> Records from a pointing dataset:
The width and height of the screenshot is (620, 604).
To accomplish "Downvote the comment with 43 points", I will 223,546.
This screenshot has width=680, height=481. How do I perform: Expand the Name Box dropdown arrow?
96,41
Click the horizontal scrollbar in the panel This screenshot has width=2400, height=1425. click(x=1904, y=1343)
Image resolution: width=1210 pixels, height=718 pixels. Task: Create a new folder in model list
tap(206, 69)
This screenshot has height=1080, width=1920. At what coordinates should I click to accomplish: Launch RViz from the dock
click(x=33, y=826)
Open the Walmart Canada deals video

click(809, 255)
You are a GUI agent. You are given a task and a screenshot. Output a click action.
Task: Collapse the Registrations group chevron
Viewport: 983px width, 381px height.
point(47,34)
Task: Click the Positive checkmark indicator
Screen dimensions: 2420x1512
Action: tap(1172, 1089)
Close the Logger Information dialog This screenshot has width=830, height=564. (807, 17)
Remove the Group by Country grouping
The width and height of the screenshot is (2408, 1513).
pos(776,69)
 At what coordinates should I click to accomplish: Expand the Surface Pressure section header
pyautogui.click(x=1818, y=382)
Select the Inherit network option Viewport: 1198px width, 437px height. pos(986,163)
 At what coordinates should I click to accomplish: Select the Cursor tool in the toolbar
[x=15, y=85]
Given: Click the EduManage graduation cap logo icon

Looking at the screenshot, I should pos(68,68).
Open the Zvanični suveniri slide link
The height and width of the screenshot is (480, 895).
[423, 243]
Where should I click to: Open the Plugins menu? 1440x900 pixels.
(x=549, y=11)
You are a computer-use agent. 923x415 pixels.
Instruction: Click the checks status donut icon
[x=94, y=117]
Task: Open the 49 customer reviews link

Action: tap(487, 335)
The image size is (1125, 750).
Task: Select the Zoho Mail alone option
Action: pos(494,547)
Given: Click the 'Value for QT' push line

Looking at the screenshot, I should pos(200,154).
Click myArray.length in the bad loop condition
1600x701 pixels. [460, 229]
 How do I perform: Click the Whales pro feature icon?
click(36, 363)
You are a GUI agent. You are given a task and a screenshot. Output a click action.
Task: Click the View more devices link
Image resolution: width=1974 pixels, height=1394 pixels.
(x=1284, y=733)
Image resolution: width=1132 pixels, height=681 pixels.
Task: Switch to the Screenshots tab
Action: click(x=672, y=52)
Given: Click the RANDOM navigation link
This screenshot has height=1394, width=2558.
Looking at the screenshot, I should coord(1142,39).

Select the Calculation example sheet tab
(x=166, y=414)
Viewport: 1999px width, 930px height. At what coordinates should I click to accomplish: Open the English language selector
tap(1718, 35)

> Exercise objective: Render the lines from the start of the records through the line containing "tap(206, 69)" as a two-column CSV with the headers input and output. Each row should hold one input and the output that answers it, with each field quoted and any line breaks changed to spaces.

> Solution below:
input,output
"The width and height of the screenshot is (620, 604). To accomplish ""Downvote the comment with 43 points"",","I will 223,546."
"This screenshot has width=680, height=481. How do I perform: Expand the Name Box dropdown arrow?","96,41"
"Click the horizontal scrollbar in the panel This screenshot has width=2400, height=1425.","click(x=1904, y=1343)"
"Image resolution: width=1210 pixels, height=718 pixels. Task: Create a new folder in model list","tap(206, 69)"